▶ _Data listing_:
+ + + +
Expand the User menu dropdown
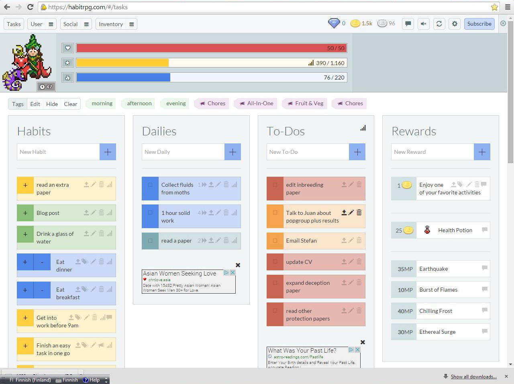The width and height of the screenshot is (514, 384). 51,24
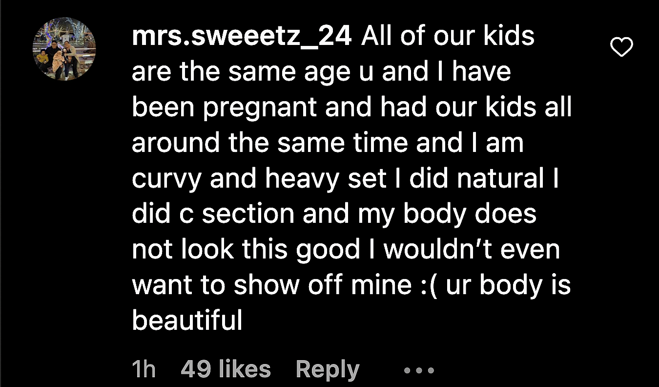Open mrs.sweeetz_24's profile picture

(64, 48)
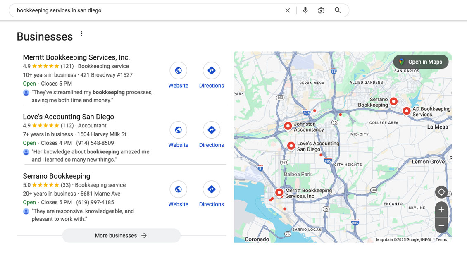Click the red pin for Johnston Accountancy
The image size is (467, 256).
tap(288, 126)
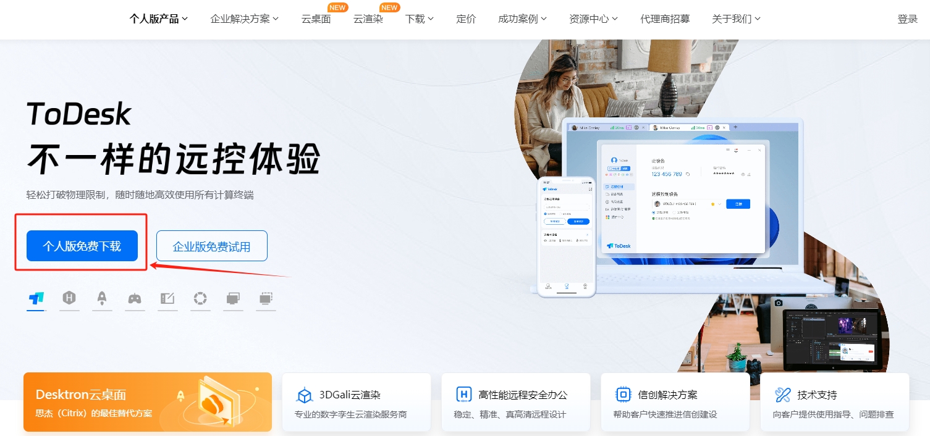The image size is (930, 436).
Task: Open the 定价 menu item
Action: click(466, 19)
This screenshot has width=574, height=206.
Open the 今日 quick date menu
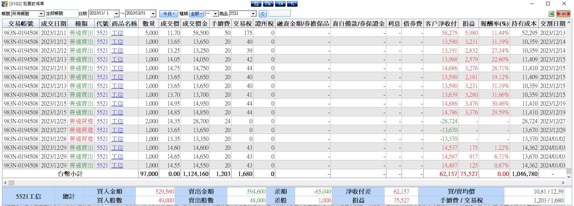click(x=169, y=14)
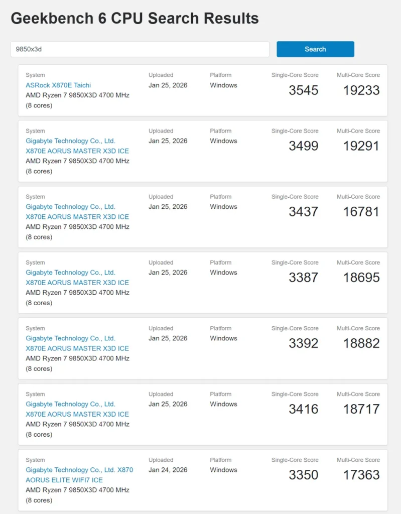
Task: Click the single-core score 3545
Action: tap(303, 90)
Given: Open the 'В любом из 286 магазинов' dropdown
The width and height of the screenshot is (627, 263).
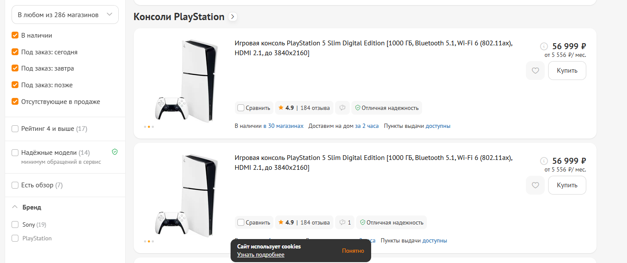Looking at the screenshot, I should click(65, 15).
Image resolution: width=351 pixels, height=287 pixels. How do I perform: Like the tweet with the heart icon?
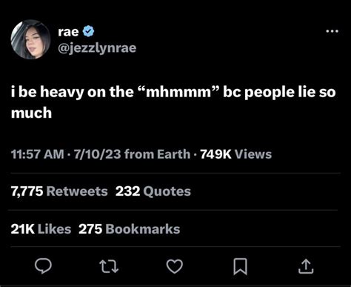point(175,266)
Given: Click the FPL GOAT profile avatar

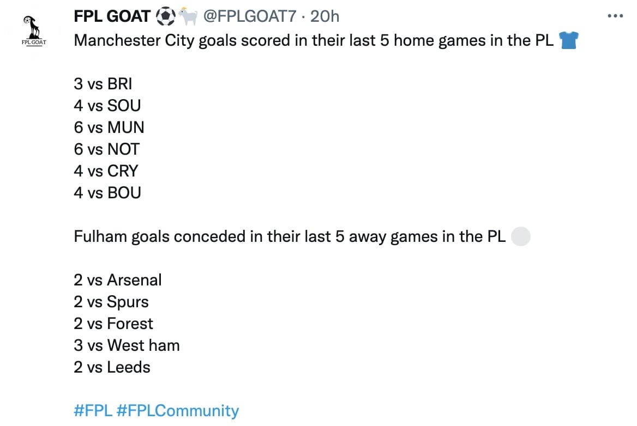Looking at the screenshot, I should coord(34,31).
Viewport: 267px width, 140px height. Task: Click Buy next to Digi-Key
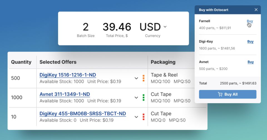(x=250, y=42)

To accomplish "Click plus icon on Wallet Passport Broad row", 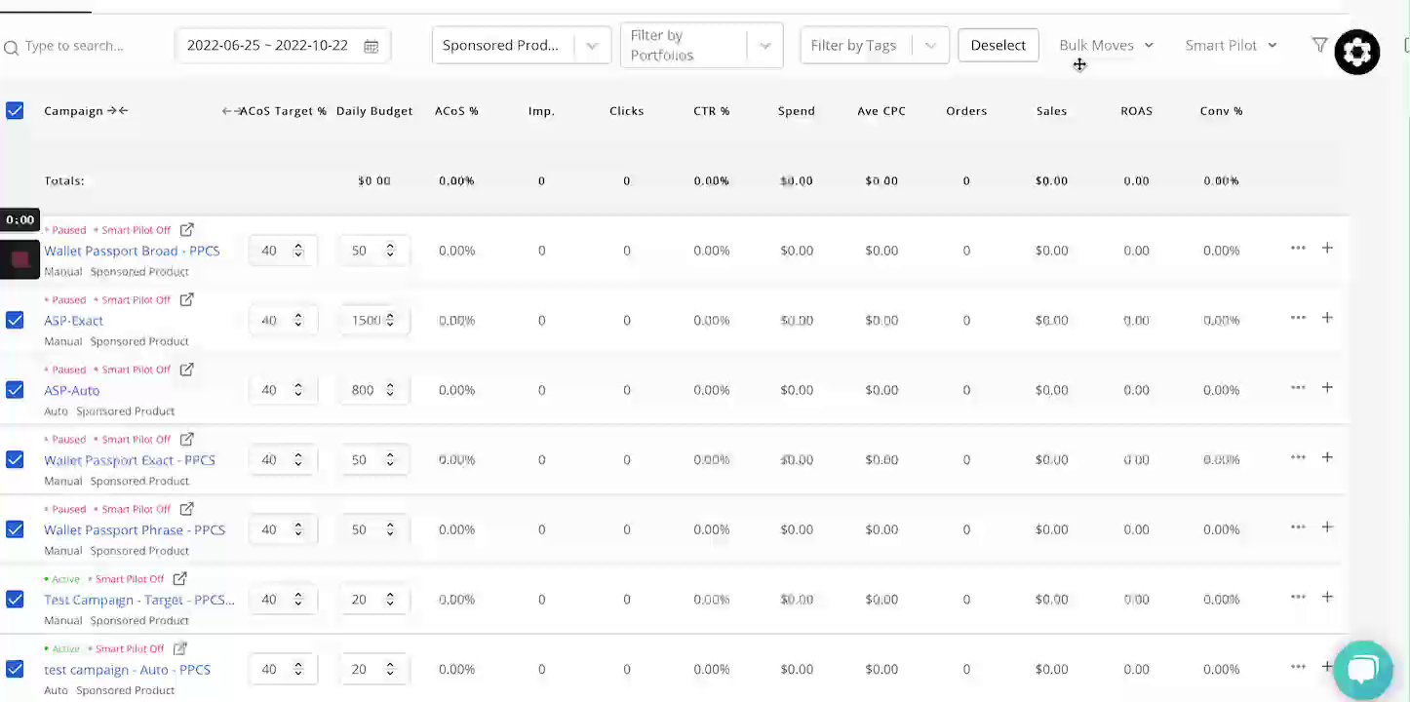I will (1327, 248).
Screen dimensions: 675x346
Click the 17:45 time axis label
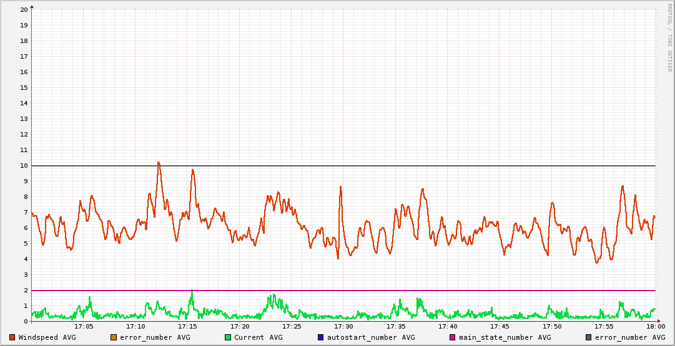click(500, 326)
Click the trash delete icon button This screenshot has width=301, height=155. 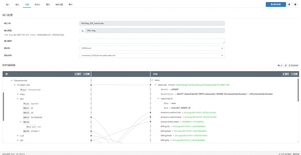tap(289, 4)
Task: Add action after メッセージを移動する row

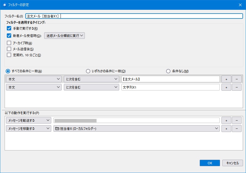Action: click(x=226, y=128)
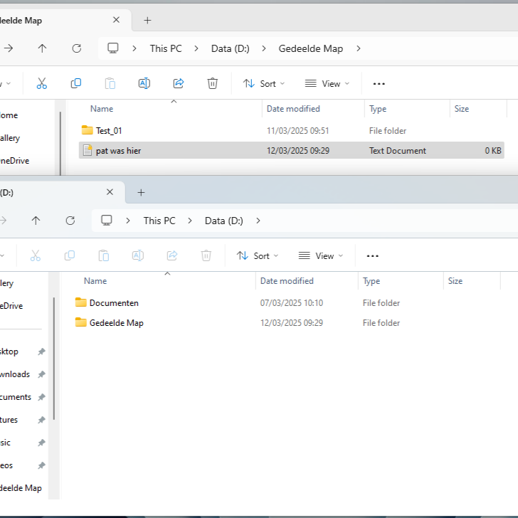Click the Rename icon in the Gedeelde Map window toolbar
The image size is (518, 518).
[144, 83]
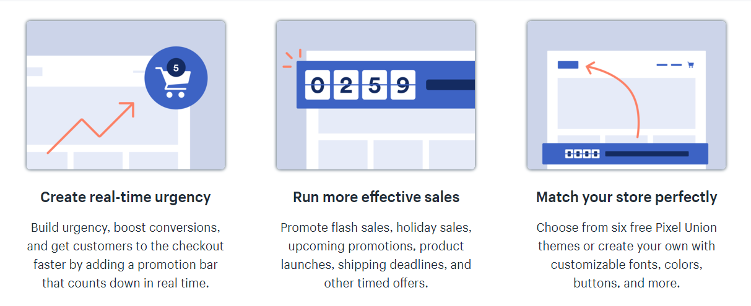Select the "Match your store perfectly" heading

(x=627, y=197)
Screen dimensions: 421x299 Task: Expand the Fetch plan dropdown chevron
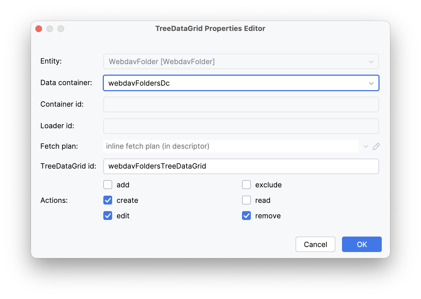click(365, 146)
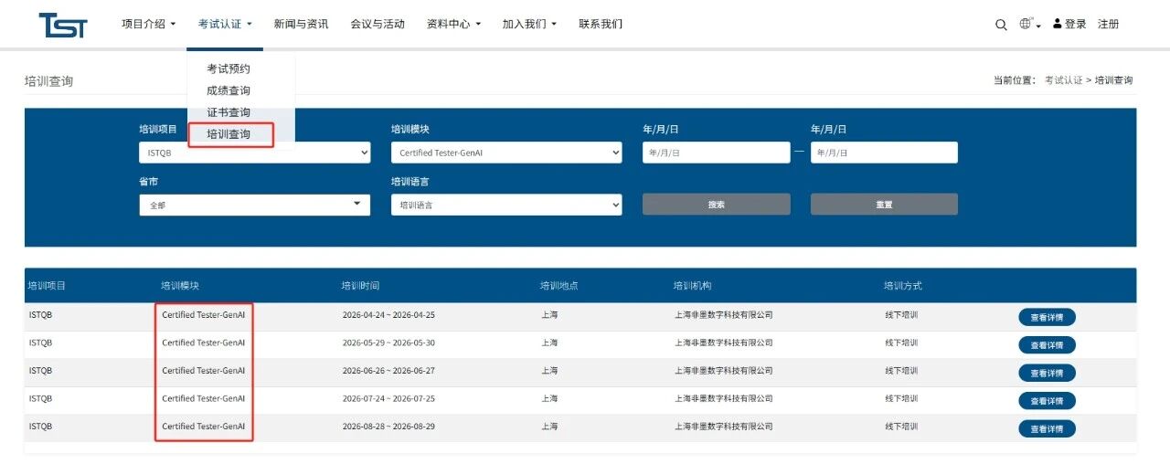The width and height of the screenshot is (1170, 464).
Task: Choose 考试预约 from the dropdown menu
Action: [229, 69]
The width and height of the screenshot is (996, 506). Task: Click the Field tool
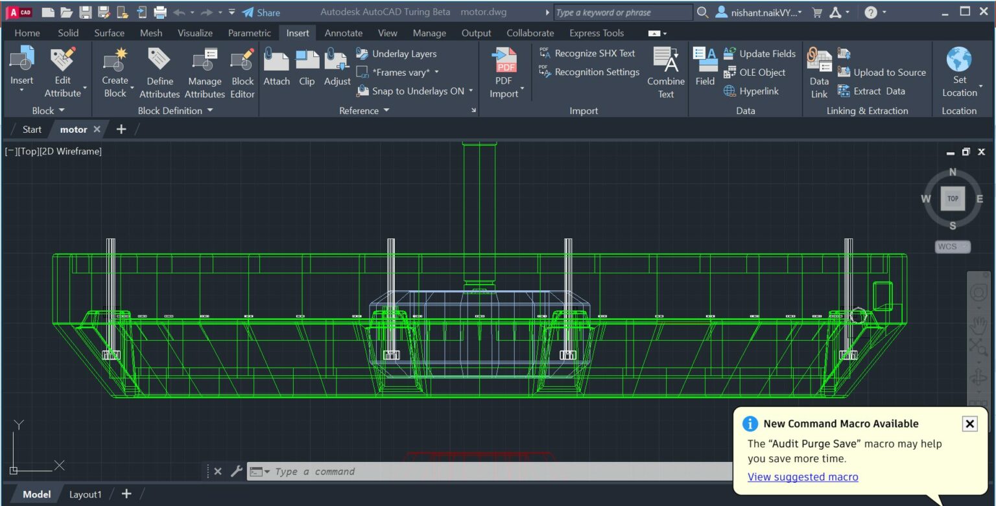coord(705,67)
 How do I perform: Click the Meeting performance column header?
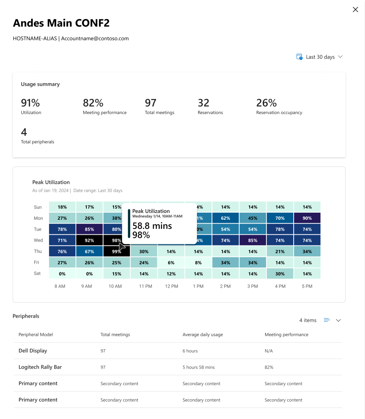[x=286, y=335]
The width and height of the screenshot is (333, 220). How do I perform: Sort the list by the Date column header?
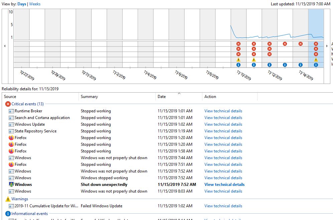pos(179,97)
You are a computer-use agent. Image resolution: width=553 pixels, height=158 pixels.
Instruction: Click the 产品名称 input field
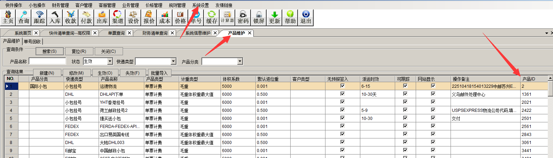point(47,62)
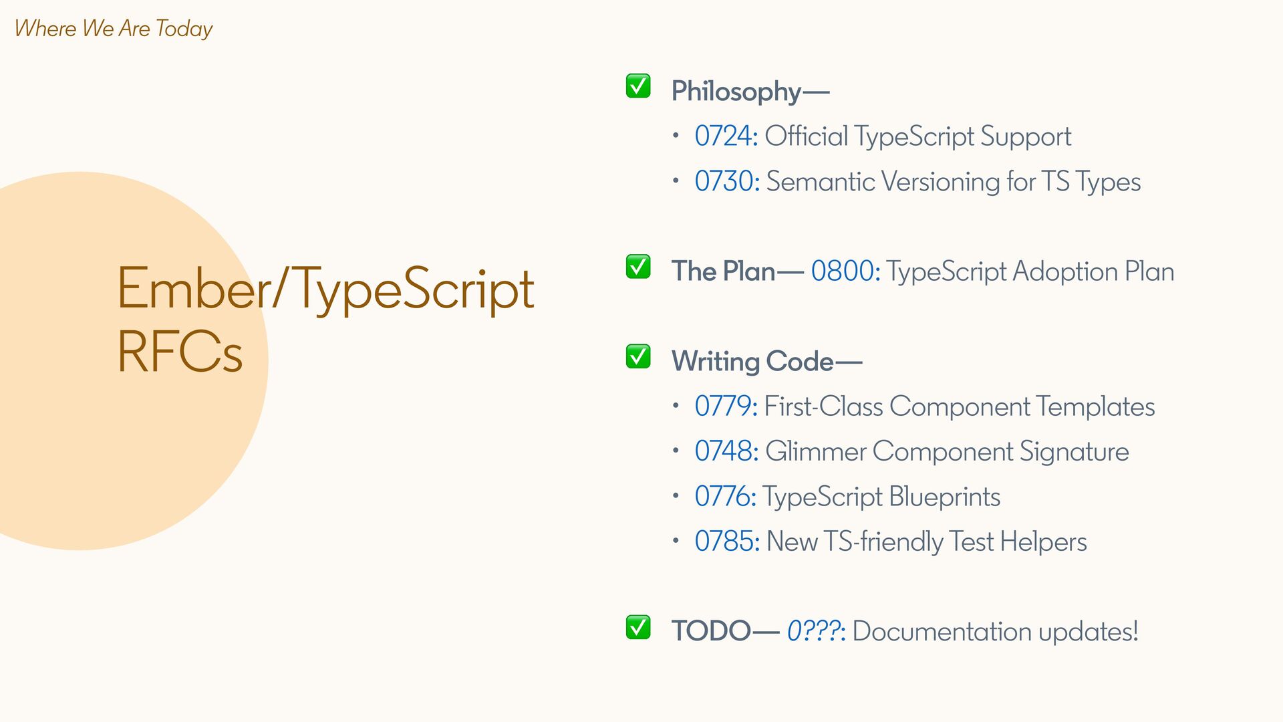Click the green checkmark beside Writing Code
Image resolution: width=1283 pixels, height=722 pixels.
tap(638, 356)
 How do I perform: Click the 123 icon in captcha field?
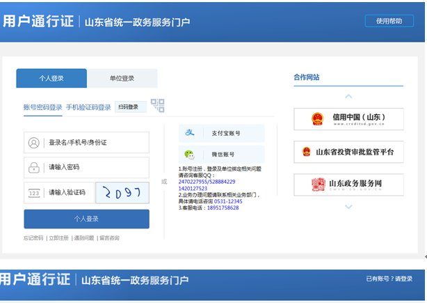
+ + + +
▶ _What to work on_: The lines wanted run from the first one in the material above through the line containing "This screenshot has width=574, height=206."; give them again exactly, leaving out the pictures.

▶ _Solution_:
Expand the User menu dropdown
The width and height of the screenshot is (514, 384). 51,24
Open mrs.sweeetz_24's profile picture

(64, 48)
Click the red pin for Johnston Accountancy
The image size is (467, 256).
tap(288, 126)
The image size is (930, 436).
Task: Open the 定价 menu item
Action: click(466, 19)
This screenshot has width=574, height=206.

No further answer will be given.